Is it just hype? Is it even art? What’s happening with digital art on NFT marketplaces? And how does one navigate this new space as a curator?

The media repeatedly reports that NFTs are either overpriced, worthless, or dead. Painting has been and continues to be constantly declared dead as well. So, it’s a good sign, that a new technology like NFTs can trigger such intense reactions and debates. But what exactly are NFTs? And what do NFTs have to do with the history of digital art?

Blockchain and NFTs have radically changed digital art. Suddenly, there’s a market for digital art that was difficult to sell until recently. Now JPEGs are achieving record sums in the millions. There’s talk of geese and dragons, of punks and apes, of squiggles and gazers. When the hype around NFTs began in 2021 following Beeple’s auction at Christie’s, there was talk of a revolution: the democratization of art. What has become of the revolution? Have NFTs actually contributed to the democratization of art?

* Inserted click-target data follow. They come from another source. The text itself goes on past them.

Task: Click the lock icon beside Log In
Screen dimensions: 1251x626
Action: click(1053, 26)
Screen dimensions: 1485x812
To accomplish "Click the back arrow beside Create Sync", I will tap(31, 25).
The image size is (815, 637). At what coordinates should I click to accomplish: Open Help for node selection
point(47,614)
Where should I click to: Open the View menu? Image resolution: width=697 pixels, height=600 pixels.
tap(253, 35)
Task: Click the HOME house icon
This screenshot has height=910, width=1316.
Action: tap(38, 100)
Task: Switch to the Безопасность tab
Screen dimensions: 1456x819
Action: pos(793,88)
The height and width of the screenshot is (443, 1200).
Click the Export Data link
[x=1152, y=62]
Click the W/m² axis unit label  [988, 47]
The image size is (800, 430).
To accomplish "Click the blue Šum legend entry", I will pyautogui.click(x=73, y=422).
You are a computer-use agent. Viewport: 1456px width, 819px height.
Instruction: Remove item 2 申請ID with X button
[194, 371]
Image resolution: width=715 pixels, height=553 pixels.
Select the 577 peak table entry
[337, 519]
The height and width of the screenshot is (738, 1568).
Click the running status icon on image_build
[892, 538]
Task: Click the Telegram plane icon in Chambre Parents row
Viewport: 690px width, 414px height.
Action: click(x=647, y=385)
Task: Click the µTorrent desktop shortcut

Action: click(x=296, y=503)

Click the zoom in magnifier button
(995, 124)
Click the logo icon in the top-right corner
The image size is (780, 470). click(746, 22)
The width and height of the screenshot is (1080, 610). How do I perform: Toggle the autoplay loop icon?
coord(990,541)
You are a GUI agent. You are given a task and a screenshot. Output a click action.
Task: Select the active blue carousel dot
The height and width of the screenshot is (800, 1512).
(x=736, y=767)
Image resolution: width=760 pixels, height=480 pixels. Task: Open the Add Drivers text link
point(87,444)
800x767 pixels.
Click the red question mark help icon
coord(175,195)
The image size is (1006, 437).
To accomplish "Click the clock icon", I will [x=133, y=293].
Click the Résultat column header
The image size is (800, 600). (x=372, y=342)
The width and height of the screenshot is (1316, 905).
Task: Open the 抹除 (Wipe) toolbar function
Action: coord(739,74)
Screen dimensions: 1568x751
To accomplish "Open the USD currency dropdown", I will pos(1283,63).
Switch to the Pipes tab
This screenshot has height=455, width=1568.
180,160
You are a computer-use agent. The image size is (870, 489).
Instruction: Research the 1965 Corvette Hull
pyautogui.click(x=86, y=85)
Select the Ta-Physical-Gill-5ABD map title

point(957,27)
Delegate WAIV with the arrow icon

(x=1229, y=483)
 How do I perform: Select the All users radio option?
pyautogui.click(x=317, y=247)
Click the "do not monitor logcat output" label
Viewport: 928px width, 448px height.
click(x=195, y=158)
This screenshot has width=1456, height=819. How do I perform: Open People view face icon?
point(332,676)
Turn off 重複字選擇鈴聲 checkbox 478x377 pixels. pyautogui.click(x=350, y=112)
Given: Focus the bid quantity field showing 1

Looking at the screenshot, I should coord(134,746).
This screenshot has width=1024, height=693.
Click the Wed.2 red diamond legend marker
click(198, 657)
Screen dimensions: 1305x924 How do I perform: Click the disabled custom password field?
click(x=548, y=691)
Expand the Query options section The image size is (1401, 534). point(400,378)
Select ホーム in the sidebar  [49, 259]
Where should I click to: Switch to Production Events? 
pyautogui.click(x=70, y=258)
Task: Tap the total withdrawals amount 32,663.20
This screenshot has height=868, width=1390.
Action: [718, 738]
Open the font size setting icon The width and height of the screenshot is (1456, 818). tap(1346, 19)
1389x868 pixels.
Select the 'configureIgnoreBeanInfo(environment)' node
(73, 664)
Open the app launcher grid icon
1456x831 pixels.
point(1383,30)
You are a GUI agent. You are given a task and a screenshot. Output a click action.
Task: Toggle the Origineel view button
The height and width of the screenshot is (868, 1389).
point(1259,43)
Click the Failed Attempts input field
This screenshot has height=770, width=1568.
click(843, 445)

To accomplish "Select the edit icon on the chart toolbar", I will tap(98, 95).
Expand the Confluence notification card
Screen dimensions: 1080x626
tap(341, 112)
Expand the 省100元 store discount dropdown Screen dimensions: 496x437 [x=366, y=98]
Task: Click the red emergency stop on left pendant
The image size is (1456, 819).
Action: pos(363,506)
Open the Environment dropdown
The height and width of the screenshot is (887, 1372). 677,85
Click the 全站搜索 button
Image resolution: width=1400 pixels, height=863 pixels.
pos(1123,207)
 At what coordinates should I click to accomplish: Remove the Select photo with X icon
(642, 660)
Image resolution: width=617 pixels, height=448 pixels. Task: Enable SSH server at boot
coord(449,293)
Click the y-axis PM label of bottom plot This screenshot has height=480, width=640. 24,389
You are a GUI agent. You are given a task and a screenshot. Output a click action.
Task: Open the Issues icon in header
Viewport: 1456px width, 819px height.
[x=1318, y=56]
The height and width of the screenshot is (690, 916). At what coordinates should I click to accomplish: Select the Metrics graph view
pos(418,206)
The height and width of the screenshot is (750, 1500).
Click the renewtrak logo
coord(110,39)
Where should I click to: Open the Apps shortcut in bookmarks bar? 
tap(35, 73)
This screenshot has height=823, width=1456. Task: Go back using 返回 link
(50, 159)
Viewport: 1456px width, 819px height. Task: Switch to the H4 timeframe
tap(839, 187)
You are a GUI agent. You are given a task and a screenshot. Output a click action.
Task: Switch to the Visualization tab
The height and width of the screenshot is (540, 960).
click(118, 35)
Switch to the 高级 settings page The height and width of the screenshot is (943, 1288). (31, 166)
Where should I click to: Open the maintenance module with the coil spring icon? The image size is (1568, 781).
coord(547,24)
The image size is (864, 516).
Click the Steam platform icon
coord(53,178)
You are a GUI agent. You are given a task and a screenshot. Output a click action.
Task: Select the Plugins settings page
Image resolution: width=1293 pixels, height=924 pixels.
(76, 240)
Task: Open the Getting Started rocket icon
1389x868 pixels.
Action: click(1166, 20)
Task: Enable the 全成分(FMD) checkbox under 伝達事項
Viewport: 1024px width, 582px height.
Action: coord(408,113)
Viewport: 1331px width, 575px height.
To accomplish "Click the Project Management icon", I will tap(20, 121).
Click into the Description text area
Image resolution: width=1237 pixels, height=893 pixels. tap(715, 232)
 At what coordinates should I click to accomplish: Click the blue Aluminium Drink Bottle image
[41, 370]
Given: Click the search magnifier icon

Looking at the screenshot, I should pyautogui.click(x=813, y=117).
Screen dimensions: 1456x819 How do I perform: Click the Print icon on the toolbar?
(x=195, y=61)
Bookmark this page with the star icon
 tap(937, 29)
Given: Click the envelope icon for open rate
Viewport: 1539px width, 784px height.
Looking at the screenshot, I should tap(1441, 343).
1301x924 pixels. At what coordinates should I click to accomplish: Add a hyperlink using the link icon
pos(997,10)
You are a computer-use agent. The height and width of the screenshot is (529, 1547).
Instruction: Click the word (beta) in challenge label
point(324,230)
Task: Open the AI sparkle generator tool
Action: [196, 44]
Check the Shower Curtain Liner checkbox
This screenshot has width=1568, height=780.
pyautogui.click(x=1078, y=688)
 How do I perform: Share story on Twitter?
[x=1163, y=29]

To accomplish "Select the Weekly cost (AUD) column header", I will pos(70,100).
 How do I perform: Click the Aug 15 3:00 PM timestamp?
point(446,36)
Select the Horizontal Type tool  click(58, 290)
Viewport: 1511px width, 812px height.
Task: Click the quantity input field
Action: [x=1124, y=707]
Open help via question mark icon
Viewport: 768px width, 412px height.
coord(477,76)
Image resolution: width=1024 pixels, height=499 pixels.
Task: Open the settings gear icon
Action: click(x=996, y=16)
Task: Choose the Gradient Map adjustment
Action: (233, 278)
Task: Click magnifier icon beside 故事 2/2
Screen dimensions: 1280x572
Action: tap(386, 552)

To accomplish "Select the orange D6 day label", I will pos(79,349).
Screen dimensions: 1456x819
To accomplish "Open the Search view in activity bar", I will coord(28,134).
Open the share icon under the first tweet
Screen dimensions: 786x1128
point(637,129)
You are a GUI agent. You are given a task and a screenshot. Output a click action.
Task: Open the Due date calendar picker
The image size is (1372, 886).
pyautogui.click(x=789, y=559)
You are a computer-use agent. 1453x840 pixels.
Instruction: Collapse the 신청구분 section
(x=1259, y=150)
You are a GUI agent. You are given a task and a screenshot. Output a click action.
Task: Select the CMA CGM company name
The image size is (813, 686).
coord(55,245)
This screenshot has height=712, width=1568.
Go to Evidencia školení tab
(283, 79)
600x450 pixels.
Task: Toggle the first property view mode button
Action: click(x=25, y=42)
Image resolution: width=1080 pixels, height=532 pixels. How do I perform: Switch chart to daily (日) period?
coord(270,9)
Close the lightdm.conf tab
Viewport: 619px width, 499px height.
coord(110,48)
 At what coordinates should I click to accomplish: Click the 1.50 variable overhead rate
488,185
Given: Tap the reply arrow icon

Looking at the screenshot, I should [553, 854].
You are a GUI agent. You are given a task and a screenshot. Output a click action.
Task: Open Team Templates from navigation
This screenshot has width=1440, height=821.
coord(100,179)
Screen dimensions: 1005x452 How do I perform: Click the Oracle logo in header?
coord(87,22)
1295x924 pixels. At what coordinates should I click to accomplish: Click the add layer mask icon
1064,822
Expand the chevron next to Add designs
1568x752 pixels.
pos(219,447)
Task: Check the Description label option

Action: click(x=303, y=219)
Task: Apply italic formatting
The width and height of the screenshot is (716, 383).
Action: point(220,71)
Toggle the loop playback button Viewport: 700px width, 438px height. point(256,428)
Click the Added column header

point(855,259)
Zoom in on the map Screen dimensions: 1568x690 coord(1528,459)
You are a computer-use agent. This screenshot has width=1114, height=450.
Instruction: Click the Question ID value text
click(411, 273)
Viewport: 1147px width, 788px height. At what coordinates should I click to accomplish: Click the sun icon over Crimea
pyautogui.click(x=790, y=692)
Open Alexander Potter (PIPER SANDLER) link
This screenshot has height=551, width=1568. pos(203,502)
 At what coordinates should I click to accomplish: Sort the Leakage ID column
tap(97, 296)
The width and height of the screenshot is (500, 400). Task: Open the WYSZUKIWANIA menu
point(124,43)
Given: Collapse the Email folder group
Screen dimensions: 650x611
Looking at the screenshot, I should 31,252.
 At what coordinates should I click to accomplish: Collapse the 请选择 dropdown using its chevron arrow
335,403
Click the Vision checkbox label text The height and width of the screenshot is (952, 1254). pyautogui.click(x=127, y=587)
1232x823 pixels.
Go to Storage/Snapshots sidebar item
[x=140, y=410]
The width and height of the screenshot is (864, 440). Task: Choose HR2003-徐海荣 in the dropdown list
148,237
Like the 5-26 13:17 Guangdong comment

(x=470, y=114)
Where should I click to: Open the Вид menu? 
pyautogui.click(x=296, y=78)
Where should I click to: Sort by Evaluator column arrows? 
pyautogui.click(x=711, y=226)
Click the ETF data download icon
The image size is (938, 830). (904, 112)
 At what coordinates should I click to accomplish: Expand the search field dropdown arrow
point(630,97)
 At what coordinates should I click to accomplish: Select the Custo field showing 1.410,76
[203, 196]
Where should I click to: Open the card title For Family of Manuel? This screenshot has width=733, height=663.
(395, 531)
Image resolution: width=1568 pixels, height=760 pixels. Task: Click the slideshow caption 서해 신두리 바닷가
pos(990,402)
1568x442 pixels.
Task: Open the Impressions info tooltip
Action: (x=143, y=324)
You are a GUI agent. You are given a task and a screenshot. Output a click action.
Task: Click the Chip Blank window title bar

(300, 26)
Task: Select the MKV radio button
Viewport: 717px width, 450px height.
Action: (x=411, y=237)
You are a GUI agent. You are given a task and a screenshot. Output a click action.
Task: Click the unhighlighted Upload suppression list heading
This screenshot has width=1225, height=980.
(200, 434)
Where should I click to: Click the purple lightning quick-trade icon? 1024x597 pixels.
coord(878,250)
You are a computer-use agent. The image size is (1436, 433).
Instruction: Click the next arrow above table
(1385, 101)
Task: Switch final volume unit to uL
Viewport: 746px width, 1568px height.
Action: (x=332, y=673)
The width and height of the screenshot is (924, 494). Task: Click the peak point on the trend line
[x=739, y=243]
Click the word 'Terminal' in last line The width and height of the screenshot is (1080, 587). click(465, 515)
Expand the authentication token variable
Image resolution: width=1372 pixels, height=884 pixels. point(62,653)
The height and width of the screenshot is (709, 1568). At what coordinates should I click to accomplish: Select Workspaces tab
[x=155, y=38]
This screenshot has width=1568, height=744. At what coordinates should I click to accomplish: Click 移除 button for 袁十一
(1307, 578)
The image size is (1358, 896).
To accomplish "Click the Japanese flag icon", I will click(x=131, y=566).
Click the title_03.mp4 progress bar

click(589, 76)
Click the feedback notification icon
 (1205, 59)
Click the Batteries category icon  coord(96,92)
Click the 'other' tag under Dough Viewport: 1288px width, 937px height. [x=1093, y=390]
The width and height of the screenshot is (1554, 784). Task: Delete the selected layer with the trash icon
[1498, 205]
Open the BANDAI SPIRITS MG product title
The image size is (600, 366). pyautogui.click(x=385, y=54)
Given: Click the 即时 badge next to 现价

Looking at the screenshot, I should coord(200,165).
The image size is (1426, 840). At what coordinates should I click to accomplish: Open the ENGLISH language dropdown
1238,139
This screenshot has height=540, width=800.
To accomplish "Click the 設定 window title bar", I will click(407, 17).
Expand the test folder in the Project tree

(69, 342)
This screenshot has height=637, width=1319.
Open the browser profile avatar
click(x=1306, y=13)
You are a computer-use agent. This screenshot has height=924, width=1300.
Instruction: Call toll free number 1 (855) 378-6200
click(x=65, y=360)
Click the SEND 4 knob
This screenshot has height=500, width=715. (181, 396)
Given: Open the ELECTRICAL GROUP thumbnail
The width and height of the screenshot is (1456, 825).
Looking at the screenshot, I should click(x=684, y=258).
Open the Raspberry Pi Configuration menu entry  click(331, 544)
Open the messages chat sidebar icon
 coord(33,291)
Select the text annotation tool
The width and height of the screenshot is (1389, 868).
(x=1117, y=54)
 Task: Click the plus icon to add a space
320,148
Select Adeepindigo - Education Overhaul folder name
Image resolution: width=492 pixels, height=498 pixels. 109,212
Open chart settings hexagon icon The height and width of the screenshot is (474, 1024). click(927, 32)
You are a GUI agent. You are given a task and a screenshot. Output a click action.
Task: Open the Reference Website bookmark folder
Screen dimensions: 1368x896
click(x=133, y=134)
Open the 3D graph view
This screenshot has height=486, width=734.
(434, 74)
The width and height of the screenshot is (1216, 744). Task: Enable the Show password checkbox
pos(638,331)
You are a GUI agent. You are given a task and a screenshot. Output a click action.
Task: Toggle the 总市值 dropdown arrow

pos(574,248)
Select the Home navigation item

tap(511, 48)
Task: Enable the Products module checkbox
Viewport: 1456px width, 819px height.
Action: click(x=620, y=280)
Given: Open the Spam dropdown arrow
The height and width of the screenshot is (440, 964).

In her lecture, Anika Meier provides an overview of the brief history of NFTs. This history begins with early blockchain art like Sarah Meyohas’ Bitchcoin and Jonas Lund’s Jonas Lund Token, and ends (currently) with pioneers of algorithmic art like Vera Molnár and Herbert W. Franke, and artists working with artificial intelligence like Mario Klingemann and Sougwen Chung. The pioneers of yesterday and the avant-garde of today show how new technologies can be used artistically and that NFTs can be more than Pokémon cards.

Anika Meier is a writer and curator specializing in digital art building EXPANDED.ART. She lives and works in Hamburg and Berlin, Germany, and teaches at the University of Applied Arts in Vienna, Austria, Class of UBERMORGEN, Department of Digital Art.

Among others, she wrote columns for Monopol and Kunstforum, built up KÖNIG DIGITAL for KÖNIG GALERIE, worked with CIRCA and Tezos on Marina Abramović‘s first NFT Drop, and with Herbert W. Franke on his NFT Drop MATH ART on Quantum. She was on the curation board of Art Blocks and is on the advisory board of Haus der Elektronischen Künste in Basel.

She is also a concept artist who creates text-based works that critically reflect value in the post-digital age, such as TWEETS FROM TWITTER, LOST FUTURES and TALE AS OLD AS TIME. She created UNSIGNED (2022) together with Operator, a collection of 100 signatures from women and non-binary artists to reverse the current negative value of the signatures through their transformation into artworks themselves.

Her most recent curated exhibitions include LeeMullican.PCX at FeralFile, Who Is Online? Game Art in the Age of Post-NFTism at HEK Basel (Virtual), Art NFT Linz at Francisco Carolinum in Linz, and Tribute to Herbert W. Franke (co-curated with Susanne Päch).

Her exhibitions have been written about, and her writing has been published in, among others, artnet, Hyperallergic, Monopol, Kunstforum, Spiegel, Tagesschau, and Right Click Save.